::: Source excerpt

Every child is born with the hope that god is not yet disappointed with man. -Rabindranath Tagore

Social and cultural revolution has been possible only in a system where quality of educational opportunity is provided and education is deliberately used to develop more and more potential talent and to harness it to the solution of the national problem. The 1986/92 education policy admits that education was at the crossroads and it needed to change the direction of where it was going. Neither normal expansion nor existing pace and nature of improvement can address the need of the situation. (Para 1.9).The Teach for India foundation is an initiative to alleviate this national ill of educational disparity by the Teach for India program. This program would be a two year internship open to all Indian nationals who have had graduation level education. Apart from having an inclusive work culture involving NGO's, corporate and the government, building prestige and credibility around the program would thus be central to achieving its objective. Teach for India is not meant to be a perfunctory exercise whose scope is limited to getting making people "literate". It is meant to involve the most talented youth in the country in an effort to usher in a wave of excellence in school education so that an entire generation is empowered to actualize its potential in the best possible way. But then, you have to be the best to attract the best. And this motto of excellence will be the driving force behind all its endeavors.

::::::
::: Data provided

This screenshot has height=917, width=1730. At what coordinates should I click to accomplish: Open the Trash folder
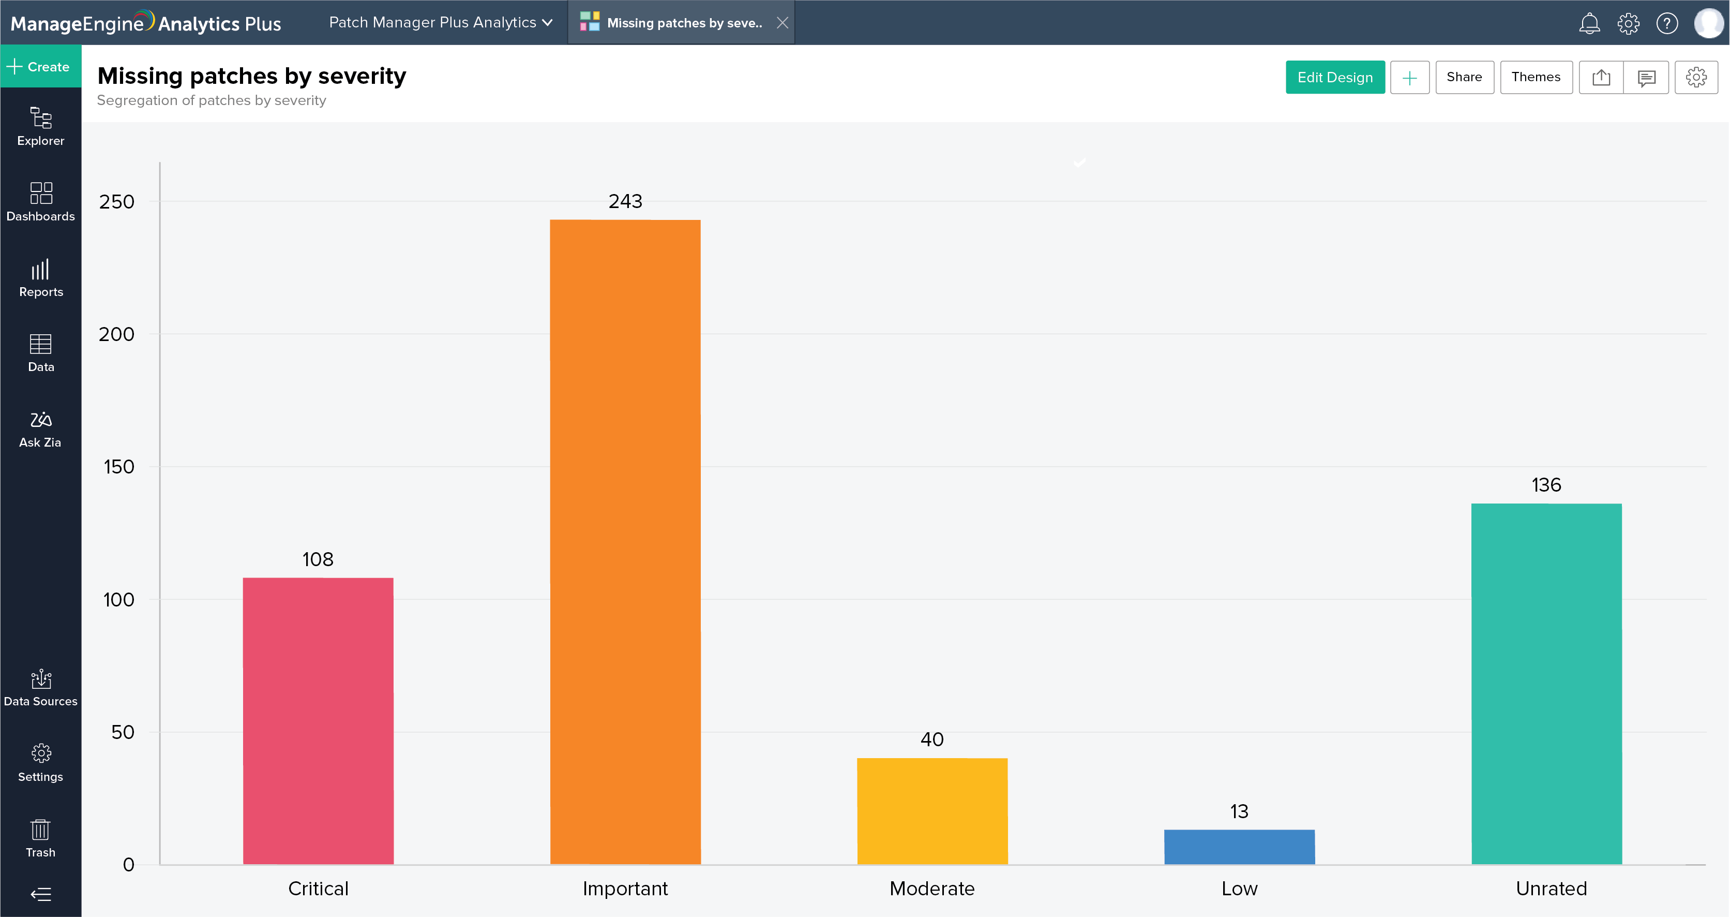point(40,838)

::::::

## Problems and tasks
a - According to the Teach for India passage, who is the program open to?
b - Extend the Teach for India passage above by writing what could come after its final sentence.
The data were gathered separately from the Teach for India passage and do not relate to it.

## Expected responses
a - All Indian nationals who have had graduation level education.

b -
Case Analysis:

Scope of the project:

•Case Introduction

The dichotomy of Indian education has only deepened the divisive wedge which separates the have's from the have not's. Teach for India is an initiative to promote educational parity and in the process create thinking leaders. This movement has been successfully launched and implemented in the US and UK, but while implementing this program in India we must consider the peculiarities of the Indian education system, the social and economic realities.

•Issues at hand

In 2002 , the lower house of parliament ratified the 86th amendment in the constitution , adding article 21, giving all children ages 6 to 14 the right to free and compulsory education by the state. The amended law also placed an obligation on parents and guardians to provide educational opportunities to these children. But despite of policies and laws, the sad reality is that out of a primary school age population of approximately 203 million only 120 attends school. In a situation of the type we have in India, it is the responsibility of the educational system to bring the different social classes and groups together and thus promote the emergence of an egalitarian and integrated society. Intra urban disparities are stark as far as the issue of the educational access is concerned. These children cannot make use of the alternative system of the education, which are in the form of private schools as there exists a ‘social distance' between them and the other children. The most relevant question in the provision of the education (early childhood, primary, upper primary and secondary) relates to overcoming supply side constraints.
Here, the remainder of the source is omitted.